[Data entries]
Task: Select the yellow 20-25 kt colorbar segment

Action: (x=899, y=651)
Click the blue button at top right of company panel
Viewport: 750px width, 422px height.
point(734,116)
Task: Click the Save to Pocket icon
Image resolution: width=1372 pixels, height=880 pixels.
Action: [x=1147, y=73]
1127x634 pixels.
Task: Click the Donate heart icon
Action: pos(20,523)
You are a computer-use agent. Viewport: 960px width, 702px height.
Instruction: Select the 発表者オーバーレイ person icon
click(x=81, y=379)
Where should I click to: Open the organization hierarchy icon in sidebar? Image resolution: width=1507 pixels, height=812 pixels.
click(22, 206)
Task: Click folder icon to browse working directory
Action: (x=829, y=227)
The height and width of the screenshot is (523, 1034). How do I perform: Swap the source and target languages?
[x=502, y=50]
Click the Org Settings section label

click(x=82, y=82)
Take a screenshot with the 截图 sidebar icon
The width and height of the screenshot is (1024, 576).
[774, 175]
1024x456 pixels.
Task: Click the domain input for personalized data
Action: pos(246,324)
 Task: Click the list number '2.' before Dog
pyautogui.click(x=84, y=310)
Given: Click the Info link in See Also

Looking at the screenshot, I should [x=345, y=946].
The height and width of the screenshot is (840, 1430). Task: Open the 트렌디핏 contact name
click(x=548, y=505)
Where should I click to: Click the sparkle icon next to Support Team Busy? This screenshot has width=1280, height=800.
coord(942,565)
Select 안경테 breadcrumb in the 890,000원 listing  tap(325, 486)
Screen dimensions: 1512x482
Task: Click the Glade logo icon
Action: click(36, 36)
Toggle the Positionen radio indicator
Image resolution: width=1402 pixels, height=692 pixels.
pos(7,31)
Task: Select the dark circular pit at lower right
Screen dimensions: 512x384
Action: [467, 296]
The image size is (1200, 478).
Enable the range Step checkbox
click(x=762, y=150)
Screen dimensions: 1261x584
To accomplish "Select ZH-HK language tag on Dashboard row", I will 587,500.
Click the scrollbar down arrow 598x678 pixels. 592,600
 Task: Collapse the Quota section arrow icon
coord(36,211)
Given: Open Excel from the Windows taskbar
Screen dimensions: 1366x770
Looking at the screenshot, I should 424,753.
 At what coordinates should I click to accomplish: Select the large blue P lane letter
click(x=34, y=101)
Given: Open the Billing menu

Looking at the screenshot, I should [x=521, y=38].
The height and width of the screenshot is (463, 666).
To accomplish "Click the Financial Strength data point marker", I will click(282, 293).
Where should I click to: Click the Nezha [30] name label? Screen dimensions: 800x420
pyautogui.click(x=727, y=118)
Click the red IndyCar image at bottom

* [Assignment] Your answer should consist of the lines above that hold the word "will".

* [Response below]
To accomplish "Select ZH-HK language tag on Dashboard row", I will 587,500.
To accomplish "Click the Financial Strength data point marker", I will click(282, 293).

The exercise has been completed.